There are roughly 10 different types of life insurance policies that are available, but you really should be aware of the two broad varieties: term and permanent.
Term is the least complicated and least expensive insurance available. The policy premium is determined by how many more years the insured will be alive — usually this is anywhere from 10 to 30 years. Keep in mind that you may have to maintain the policy if you’re still alive, but that in itself is a positive outcome despite the continued financial obligation.

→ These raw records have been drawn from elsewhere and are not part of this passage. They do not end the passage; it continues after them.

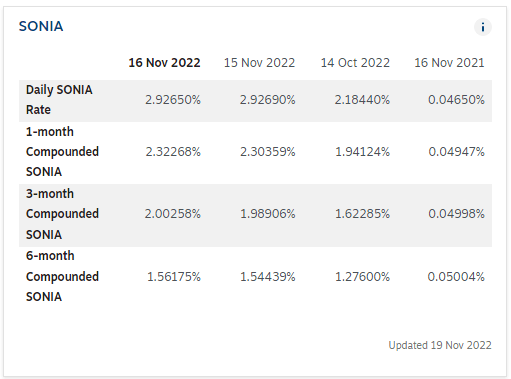This screenshot has height=379, width=511.
Task: Click the 2.32268% 1-month value
Action: [173, 152]
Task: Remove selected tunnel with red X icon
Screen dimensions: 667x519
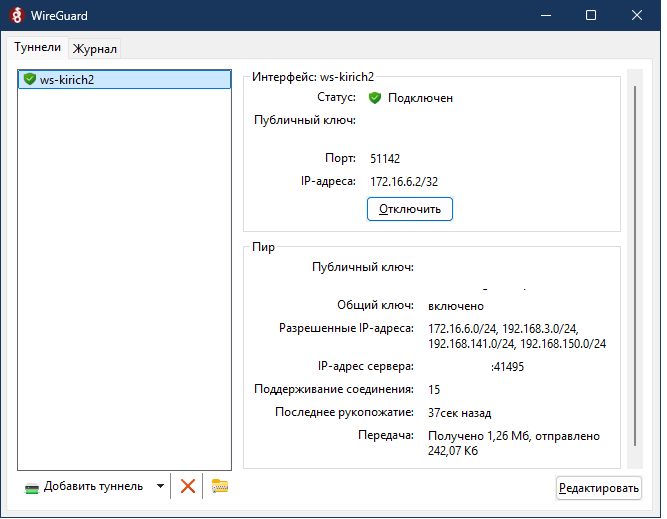Action: click(x=187, y=487)
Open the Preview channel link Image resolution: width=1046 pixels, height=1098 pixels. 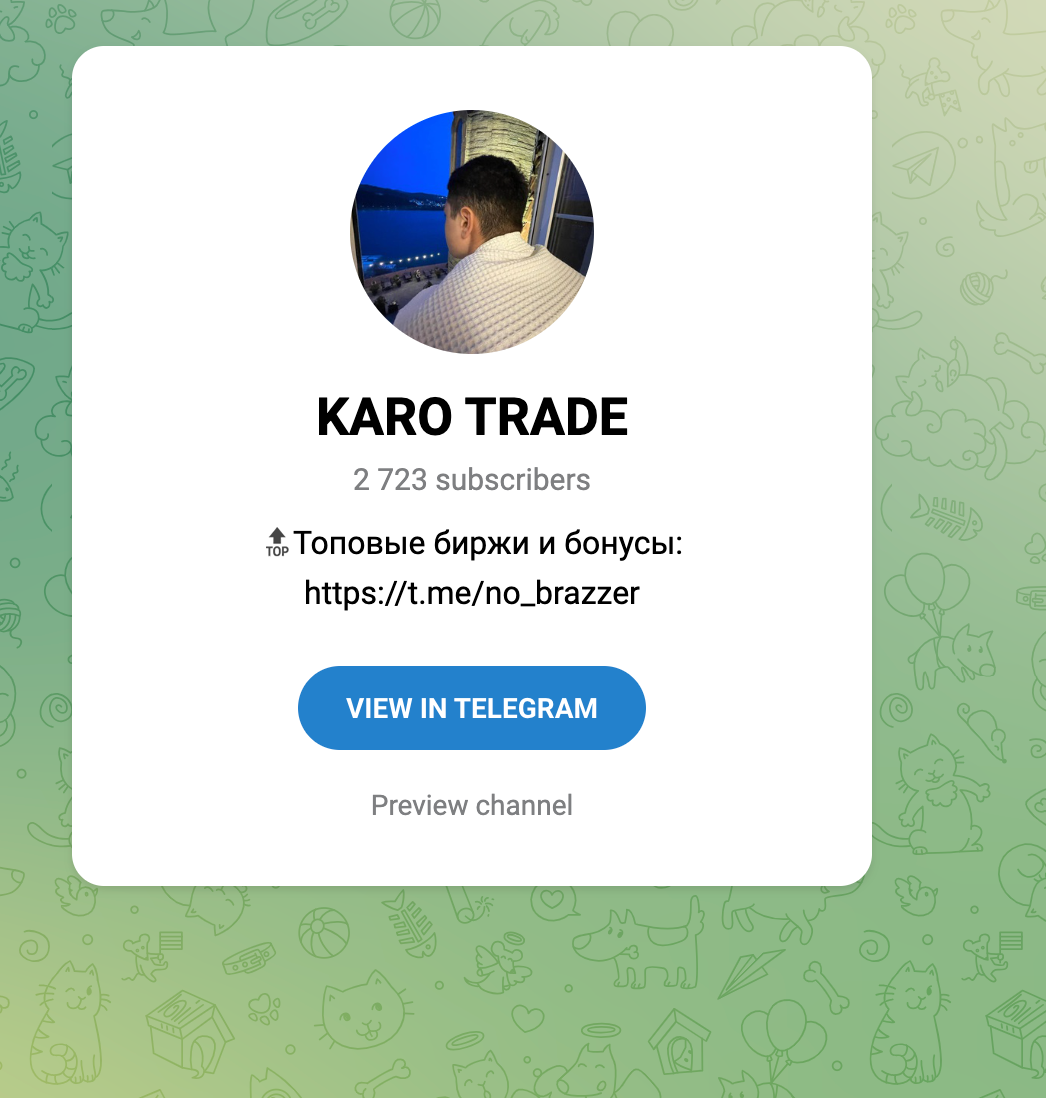pos(472,805)
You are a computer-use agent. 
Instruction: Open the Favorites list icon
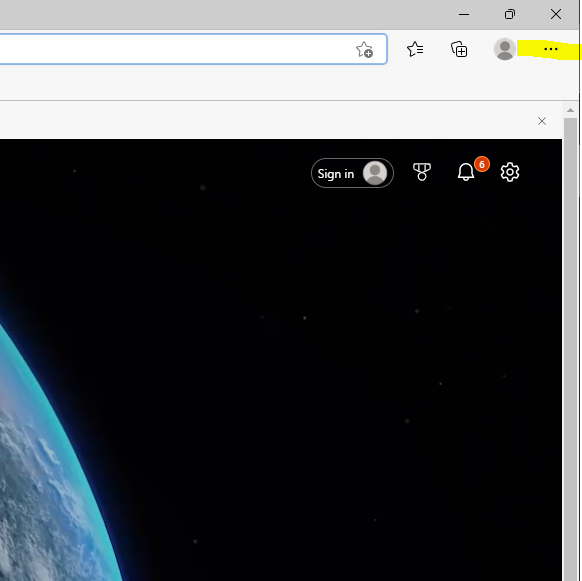coord(415,49)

Permanent life insurance, on the other hand, follows the same protocol as term but with the additional benefit of acquiring savings. For example, whole life insurance has an investment arm that works much like having CDs or bonds (but backed by the insurance company, not the bank), while variable life is more like having a mutual fund.
How To Shop For A Policy
There are a few different ways you can shop for a policy, to include using an agent, finding an online provider, and buying directly from a company. Just make sure you do your homework before signing on the dotted line. When obtaining quotes, provide the most accurate and updated information, particularly where your health is concerned. Keep in mind that it’s not uncommon to have to undergo a medical exam before receiving a final quote. Obviously, the younger and healthier you are, the lower your premium will be. The next step is to make sure the policy suits your needs and that you can actually afford the premium. Do shop around and compare rates before rethinking your strategy and review your policy every few years in case it needs to be tweaked.
When To Sell Your Policy
While you want to think long and hard before doing so, you can sell your life insurance policy to help supplement retirement income or pay for emergency medical expenses later in life. You’ll receive cash immediately and will no longer have to pay any premiums. In order to be eligible to sell your policy, you will need to consider your age and current health status (most people who sell are in the 65-plus bracket), what type of policy you have (universal, whole, and convertible term policies are most favorable), and policy size — it should have at least $100,000 of face value.
A Word on Funeral Insurance
The average cost for a funeral in the U.S. runs more than $9,000, so if you’re on a fixed budget, consider purchasing final expense policy as a more affordable alternative. Not only will it take care of expenses for funeral costs, but it has lower premiums and is easy to qualify for. All you need to do is answer a series of medical questions in lieu of an exam. If you’re uncertain whether this is the right policy for you, keep in mind that traditional life insurance policies are not as necessary once you become an empty-nester. You simply need a way to cover any expenses that are left behind after passing. Find out more about final expense insurance here.
If you don’t own life insurance or have enough to cover your family in the event of your death, it’s time to start looking around for a policy. A general rule of thumb is to have 10 times the amount of your annual salary, but everyone’s circumstance is different. Do your homework and find the right policy that fits your needs. You’ll sleep better knowing your family will be taken care of when you’re gone.